## Short exercise
Copy all of the records below, substituting "Directive" for each occurrence of "Instruction" and changing nothing else.

** START Material **

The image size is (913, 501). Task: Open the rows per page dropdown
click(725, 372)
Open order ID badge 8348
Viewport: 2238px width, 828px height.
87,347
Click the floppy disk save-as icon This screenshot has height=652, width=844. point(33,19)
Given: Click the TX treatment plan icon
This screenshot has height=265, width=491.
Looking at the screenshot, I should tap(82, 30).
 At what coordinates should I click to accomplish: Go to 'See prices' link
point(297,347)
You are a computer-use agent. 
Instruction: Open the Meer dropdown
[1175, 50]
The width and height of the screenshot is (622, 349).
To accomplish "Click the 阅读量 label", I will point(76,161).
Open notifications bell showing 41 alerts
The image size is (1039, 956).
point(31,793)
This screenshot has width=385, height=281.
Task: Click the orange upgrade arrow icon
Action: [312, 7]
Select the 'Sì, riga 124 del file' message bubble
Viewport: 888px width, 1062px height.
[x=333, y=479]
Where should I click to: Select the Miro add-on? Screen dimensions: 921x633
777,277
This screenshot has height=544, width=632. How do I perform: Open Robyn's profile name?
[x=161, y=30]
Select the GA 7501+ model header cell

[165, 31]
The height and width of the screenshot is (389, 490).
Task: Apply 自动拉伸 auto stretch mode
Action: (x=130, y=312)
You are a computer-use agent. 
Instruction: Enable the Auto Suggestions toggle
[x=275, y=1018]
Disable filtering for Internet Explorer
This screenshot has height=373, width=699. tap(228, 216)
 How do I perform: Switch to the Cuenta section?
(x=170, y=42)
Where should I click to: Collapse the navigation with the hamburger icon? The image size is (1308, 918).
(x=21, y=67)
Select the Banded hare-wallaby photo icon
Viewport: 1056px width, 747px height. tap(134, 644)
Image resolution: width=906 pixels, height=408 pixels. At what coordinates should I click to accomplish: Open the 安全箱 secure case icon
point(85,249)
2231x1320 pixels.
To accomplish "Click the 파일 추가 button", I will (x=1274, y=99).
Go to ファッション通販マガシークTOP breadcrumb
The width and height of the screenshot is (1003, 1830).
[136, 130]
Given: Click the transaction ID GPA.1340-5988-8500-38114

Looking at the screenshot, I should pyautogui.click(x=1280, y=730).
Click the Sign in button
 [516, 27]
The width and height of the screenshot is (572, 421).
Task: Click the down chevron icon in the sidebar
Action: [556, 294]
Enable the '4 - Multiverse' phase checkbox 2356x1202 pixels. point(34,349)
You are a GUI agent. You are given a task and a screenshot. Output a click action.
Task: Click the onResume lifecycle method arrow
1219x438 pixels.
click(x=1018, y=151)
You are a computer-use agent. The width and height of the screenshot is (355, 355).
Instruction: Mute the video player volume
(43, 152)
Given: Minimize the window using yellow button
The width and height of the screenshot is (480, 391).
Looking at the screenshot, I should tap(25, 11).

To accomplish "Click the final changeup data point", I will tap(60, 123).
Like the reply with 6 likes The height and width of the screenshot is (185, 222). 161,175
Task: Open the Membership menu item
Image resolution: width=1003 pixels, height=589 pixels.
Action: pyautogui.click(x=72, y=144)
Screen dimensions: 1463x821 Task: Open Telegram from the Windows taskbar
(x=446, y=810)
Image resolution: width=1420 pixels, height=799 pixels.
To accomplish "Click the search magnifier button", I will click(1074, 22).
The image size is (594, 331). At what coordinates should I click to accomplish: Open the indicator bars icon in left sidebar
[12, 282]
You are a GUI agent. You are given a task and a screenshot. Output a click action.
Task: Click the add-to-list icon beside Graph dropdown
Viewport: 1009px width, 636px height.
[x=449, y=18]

** END Material **

## Exercise response
The image size is (913, 501). Task: Open the rows per page dropdown
click(725, 372)
Open order ID badge 8348
Viewport: 2238px width, 828px height.
87,347
Click the floppy disk save-as icon This screenshot has height=652, width=844. point(33,19)
Given: Click the TX treatment plan icon
This screenshot has height=265, width=491.
Looking at the screenshot, I should tap(82, 30).
 At what coordinates should I click to accomplish: Go to 'See prices' link
point(297,347)
You are a computer-use agent. 
Directive: Open the Meer dropdown
[1175, 50]
The width and height of the screenshot is (622, 349).
To accomplish "Click the 阅读量 label", I will point(76,161).
Open notifications bell showing 41 alerts
The image size is (1039, 956).
point(31,793)
This screenshot has width=385, height=281.
Task: Click the orange upgrade arrow icon
Action: [312, 7]
Select the 'Sì, riga 124 del file' message bubble
Viewport: 888px width, 1062px height.
[x=333, y=479]
Where should I click to: Select the Miro add-on? Screen dimensions: 921x633
777,277
This screenshot has height=544, width=632. How do I perform: Open Robyn's profile name?
[x=161, y=30]
Select the GA 7501+ model header cell

[165, 31]
The height and width of the screenshot is (389, 490).
Task: Apply 自动拉伸 auto stretch mode
Action: (x=130, y=312)
You are a computer-use agent. 
Directive: Enable the Auto Suggestions toggle
[x=275, y=1018]
Disable filtering for Internet Explorer
This screenshot has height=373, width=699. tap(228, 216)
 How do I perform: Switch to the Cuenta section?
(x=170, y=42)
Where should I click to: Collapse the navigation with the hamburger icon? The image size is (1308, 918).
(x=21, y=67)
Select the Banded hare-wallaby photo icon
Viewport: 1056px width, 747px height. tap(134, 644)
Image resolution: width=906 pixels, height=408 pixels. At what coordinates should I click to accomplish: Open the 安全箱 secure case icon
point(85,249)
2231x1320 pixels.
To accomplish "Click the 파일 추가 button", I will (x=1274, y=99).
Go to ファッション通販マガシークTOP breadcrumb
The width and height of the screenshot is (1003, 1830).
[136, 130]
Given: Click the transaction ID GPA.1340-5988-8500-38114

Looking at the screenshot, I should pyautogui.click(x=1280, y=730).
Click the Sign in button
 [516, 27]
The width and height of the screenshot is (572, 421).
Task: Click the down chevron icon in the sidebar
Action: [556, 294]
Enable the '4 - Multiverse' phase checkbox 2356x1202 pixels. point(34,349)
You are a GUI agent. You are given a task and a screenshot. Output a click action.
Task: Click the onResume lifecycle method arrow
1219x438 pixels.
click(x=1018, y=151)
You are a computer-use agent. The width and height of the screenshot is (355, 355).
Directive: Mute the video player volume
(43, 152)
Given: Minimize the window using yellow button
The width and height of the screenshot is (480, 391).
Looking at the screenshot, I should tap(25, 11).

To accomplish "Click the final changeup data point", I will tap(60, 123).
Like the reply with 6 likes The height and width of the screenshot is (185, 222). 161,175
Task: Open the Membership menu item
Image resolution: width=1003 pixels, height=589 pixels.
Action: pyautogui.click(x=72, y=144)
Screen dimensions: 1463x821 Task: Open Telegram from the Windows taskbar
(x=446, y=810)
Image resolution: width=1420 pixels, height=799 pixels.
To accomplish "Click the search magnifier button", I will click(1074, 22).
The image size is (594, 331). At what coordinates should I click to accomplish: Open the indicator bars icon in left sidebar
[12, 282]
You are a GUI agent. You are given a task and a screenshot. Output a click action.
Task: Click the add-to-list icon beside Graph dropdown
Viewport: 1009px width, 636px height.
[x=449, y=18]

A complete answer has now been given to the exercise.